===== Material supplied

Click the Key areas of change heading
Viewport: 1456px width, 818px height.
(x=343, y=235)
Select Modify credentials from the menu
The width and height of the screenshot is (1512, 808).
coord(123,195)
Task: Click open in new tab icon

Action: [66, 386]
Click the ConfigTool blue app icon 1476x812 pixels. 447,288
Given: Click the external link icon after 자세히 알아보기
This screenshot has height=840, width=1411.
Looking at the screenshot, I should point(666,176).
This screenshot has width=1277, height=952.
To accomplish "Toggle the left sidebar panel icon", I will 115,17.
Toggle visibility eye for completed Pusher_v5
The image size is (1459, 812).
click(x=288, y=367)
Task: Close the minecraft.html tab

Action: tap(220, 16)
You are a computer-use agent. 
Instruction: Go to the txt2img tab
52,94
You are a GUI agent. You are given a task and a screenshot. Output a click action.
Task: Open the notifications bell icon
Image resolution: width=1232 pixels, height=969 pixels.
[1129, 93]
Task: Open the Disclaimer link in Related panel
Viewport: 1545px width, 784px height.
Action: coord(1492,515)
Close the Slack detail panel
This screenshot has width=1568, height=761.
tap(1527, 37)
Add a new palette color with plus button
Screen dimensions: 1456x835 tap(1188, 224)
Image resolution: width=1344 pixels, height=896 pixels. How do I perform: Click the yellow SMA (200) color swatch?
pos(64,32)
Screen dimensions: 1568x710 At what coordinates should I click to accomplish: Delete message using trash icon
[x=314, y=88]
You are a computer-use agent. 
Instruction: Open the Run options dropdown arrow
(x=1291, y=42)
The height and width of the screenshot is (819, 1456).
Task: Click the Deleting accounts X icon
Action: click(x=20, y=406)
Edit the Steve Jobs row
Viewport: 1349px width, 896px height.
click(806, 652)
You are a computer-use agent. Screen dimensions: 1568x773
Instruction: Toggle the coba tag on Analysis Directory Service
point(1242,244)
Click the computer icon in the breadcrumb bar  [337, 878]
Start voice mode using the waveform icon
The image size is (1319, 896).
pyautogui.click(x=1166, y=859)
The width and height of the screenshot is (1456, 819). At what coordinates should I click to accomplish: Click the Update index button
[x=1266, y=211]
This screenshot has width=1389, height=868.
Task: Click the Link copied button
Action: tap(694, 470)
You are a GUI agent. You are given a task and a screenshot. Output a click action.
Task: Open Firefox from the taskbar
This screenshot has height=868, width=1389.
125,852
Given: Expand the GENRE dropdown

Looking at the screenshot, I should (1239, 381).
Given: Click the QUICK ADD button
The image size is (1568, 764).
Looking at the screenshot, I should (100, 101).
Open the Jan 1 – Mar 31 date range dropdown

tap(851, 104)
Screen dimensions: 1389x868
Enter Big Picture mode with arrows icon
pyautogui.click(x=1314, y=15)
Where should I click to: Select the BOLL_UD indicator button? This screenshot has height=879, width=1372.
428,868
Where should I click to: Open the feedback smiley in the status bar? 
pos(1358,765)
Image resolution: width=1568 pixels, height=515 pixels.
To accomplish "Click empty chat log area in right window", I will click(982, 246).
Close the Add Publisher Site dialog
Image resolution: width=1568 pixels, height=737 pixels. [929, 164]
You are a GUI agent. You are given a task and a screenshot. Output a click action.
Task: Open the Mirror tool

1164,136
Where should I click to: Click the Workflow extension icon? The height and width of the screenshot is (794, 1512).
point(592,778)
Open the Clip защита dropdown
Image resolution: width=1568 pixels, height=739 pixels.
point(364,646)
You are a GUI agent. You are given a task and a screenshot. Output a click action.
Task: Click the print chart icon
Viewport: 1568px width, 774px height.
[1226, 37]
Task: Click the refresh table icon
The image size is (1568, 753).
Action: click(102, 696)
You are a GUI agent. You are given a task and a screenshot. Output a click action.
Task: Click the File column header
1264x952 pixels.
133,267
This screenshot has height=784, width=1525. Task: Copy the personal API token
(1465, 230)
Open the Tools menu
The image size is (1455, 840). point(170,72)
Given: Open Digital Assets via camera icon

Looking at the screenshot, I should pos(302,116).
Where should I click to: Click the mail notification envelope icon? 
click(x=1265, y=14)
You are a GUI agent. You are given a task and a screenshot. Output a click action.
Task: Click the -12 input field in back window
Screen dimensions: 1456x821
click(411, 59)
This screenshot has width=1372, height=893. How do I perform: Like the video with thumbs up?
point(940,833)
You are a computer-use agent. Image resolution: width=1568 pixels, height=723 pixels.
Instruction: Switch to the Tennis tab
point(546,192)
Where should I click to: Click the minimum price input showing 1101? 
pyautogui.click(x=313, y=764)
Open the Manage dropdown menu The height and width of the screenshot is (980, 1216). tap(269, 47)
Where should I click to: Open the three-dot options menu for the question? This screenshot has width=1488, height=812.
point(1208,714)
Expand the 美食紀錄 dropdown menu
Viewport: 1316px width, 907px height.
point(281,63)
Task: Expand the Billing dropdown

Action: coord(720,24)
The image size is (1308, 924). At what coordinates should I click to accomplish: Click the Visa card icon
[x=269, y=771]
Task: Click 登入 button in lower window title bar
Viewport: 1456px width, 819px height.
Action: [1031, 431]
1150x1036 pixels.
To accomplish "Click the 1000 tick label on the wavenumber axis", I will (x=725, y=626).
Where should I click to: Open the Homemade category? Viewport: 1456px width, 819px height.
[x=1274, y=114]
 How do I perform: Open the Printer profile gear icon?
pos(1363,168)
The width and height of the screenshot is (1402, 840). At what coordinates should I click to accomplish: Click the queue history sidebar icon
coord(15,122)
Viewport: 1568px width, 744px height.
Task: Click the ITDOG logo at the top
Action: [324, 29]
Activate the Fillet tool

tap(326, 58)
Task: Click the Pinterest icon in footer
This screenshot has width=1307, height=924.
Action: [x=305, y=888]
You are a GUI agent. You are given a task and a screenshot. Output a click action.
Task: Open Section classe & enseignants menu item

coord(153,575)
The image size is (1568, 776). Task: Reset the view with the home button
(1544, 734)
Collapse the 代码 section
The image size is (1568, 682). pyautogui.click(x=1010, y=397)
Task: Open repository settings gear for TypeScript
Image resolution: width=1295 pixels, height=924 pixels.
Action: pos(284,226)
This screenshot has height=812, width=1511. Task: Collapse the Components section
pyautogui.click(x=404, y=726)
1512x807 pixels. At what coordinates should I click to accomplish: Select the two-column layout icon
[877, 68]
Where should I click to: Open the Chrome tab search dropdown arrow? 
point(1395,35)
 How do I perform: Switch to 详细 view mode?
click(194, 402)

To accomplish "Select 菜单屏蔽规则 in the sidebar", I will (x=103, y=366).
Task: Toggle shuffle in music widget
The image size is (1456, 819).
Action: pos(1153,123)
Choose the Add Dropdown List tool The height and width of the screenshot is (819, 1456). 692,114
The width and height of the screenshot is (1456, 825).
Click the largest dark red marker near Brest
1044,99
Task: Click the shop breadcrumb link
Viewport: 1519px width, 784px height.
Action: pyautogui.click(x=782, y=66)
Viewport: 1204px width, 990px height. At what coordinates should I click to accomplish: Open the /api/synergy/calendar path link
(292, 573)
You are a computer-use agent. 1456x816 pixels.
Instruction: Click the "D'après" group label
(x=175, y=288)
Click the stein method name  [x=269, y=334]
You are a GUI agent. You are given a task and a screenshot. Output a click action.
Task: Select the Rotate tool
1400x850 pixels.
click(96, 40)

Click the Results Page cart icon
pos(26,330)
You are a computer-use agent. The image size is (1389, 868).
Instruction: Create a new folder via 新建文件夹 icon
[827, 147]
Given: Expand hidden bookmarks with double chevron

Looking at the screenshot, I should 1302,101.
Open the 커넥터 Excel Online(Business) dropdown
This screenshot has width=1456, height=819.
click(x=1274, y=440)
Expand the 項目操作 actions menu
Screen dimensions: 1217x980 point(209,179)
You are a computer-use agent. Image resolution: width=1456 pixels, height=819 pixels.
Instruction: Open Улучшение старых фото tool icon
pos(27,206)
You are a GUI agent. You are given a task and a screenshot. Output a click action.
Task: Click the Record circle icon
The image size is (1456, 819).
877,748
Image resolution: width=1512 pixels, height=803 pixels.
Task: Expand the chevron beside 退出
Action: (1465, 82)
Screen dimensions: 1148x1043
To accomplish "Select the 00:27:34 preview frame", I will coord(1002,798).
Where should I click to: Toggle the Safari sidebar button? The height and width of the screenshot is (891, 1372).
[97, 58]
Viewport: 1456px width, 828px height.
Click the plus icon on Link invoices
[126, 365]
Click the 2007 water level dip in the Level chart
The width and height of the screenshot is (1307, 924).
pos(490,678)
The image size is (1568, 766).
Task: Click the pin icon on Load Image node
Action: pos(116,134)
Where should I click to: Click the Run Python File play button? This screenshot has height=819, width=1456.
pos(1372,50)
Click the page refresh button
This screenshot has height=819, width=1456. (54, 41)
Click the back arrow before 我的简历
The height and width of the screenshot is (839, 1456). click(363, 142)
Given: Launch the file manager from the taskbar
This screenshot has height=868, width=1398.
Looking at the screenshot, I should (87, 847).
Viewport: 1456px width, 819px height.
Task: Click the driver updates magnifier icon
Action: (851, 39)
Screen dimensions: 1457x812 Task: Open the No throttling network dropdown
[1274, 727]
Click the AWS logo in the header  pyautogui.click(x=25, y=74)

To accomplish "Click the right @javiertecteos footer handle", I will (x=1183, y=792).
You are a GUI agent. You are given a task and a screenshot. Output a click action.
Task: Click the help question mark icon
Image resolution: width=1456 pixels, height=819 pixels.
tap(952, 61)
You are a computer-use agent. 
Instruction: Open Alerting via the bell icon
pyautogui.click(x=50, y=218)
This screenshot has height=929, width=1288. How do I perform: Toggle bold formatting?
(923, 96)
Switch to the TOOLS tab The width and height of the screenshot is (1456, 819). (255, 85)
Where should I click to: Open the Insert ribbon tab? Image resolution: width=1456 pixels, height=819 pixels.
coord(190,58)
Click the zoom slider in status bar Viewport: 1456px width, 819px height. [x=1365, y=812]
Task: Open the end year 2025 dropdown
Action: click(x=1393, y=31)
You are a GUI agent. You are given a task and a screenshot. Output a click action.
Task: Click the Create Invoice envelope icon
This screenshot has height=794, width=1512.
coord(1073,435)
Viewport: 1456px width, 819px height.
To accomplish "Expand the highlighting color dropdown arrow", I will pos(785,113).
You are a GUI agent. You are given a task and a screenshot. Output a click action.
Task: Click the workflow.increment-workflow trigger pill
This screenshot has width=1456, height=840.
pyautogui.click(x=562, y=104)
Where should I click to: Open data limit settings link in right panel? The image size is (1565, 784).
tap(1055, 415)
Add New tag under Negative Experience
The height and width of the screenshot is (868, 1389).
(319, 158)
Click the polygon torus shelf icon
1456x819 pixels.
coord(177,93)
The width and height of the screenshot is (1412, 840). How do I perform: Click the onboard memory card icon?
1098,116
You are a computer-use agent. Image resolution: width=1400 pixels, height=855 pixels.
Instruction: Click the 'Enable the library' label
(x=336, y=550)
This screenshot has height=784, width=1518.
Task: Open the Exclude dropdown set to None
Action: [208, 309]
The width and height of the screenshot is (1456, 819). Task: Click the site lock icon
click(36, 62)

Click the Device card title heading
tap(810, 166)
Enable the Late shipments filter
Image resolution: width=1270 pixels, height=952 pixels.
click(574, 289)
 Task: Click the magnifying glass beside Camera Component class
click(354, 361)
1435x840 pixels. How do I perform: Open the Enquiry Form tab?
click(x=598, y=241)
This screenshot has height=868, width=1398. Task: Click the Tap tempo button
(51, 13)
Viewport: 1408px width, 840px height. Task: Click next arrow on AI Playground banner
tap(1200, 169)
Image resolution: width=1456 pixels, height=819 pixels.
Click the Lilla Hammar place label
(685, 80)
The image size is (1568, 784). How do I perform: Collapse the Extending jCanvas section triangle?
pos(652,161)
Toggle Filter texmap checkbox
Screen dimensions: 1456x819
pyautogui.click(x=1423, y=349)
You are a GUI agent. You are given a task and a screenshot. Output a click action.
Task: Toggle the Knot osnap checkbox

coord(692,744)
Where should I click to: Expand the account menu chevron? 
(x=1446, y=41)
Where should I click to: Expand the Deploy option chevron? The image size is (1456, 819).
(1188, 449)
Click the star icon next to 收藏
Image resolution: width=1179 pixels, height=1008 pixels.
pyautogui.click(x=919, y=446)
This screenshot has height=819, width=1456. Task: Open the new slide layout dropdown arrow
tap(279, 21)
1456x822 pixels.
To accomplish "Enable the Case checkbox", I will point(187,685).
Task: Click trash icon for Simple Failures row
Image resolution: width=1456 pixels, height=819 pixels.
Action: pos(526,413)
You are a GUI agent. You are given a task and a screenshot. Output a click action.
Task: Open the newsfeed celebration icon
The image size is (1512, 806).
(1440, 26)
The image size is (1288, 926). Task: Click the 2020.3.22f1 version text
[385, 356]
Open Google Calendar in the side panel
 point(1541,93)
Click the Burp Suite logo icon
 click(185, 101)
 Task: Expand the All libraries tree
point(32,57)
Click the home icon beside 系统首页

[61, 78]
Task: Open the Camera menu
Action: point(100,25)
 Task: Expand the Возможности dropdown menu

==========

Reproduce each line of the data containing the word "computer".

You are a computer-use agent. 
You are a computer-use agent. 
You are a computer-use agent. Screen dimensions: 1568x773
Click the computer icon in the breadcrumb bar  [337, 878]
You are a computer-use agent. Image resolution: width=1568 pixels, height=723 pixels.
You are a computer-use agent. 1456x816 pixels.
You are a computer-use agent. The image size is (1389, 868).
You are a computer-use agent. Image resolution: width=1456 pixels, height=819 pixels.
You are a computer-use agent. 
You are a computer-use agent. Image resolution: width=1400 pixels, height=855 pixels.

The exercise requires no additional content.